NOTA DE RELATORÍA: Providencia con aclaración de voto de los magistrados
Jaime Orlando Santofimio Gamboa y Guillermo Sánchez Luque.
CONSEJO DE ESTADO
SALA DE LO CONTENCIOSO ADMINISTRATIVO
SECCIÓN TERCERA
SUBSECCIÓN C
Consejero ponente: JAIME ENRIQUE RODRÍGUEZ NAVAS
Bogotá D.C., veintitrés (23) de abril de dos mil dieciocho (2018) Radicación número: 25000-23-26-000-2005-02721-01(43341) ACUMULADO 25000-2326-000-2006-01806-01(44436)
Actor: HÉCTOR GONZÁLEZ ÁVILA Y OTROS
Demandado: NACIÓN - FISCALÍA GENERAL DE LA NACIÓN Referencia: ACCIÓN DE REPARACIÓN DIRECTA La Subsección procede a decidir el recurso de apelación interpuesto, el 19 de diciembre del 2011, por la parte demandante, contra la sentencia del 4 de octubre del 2011 proferida por el Tribunal Administrativo de Cundinamarca, en la que negó las pretensiones de la demanda.

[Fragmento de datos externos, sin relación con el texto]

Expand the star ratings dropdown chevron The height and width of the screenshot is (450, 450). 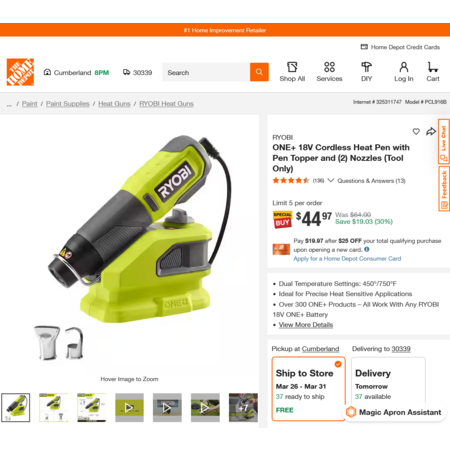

También, decidirá el recurso de apelación interpuesto el 4 de noviembre del 2011, por la entidad demandada, Nación-Fiscalía General de la Nación, contra la sentencia del 23 de septiembre del 2011, proferida por el Tribunal Administrativo de Cundinamarca, a través de la cual accedió parcialmente a las pretensiones de
la demanda. SÍNTESIS DEL CASO El 5 de septiembre de 2002, Héctor González Ávila y Jorge Alexander Cañón Fajardo fueron capturados por su presunta participación en la comisión del delito de tráfico, fabricación o porte de estupefacientes, durante un operativo en el que la Policía capturó al Noel Malaver Rueda, e incautó una sustancia estupefaciente que iba a ser comercializada dentro de una vivienda. Los demandantes fueron capturados en área exterior al mencionado inmueble. La Fiscalía General de la Nación profirió en contra de esas dos personas medida de aseguramiento consistente en detención preventiva en establecimiento carcelario y posteriormente, les otorgó el beneficio de detención domiciliaria. Finalmente, el Juzgado Treinta y Uno Penal del Circuito Especializado de Bogotá, profirió sentencia absolutoria a favor de los sindicados, comoquiera que su conducta no constituyó el delito endilgado. Los procesados estuvieron privados de su libertad hasta el 27 de julio de 2004.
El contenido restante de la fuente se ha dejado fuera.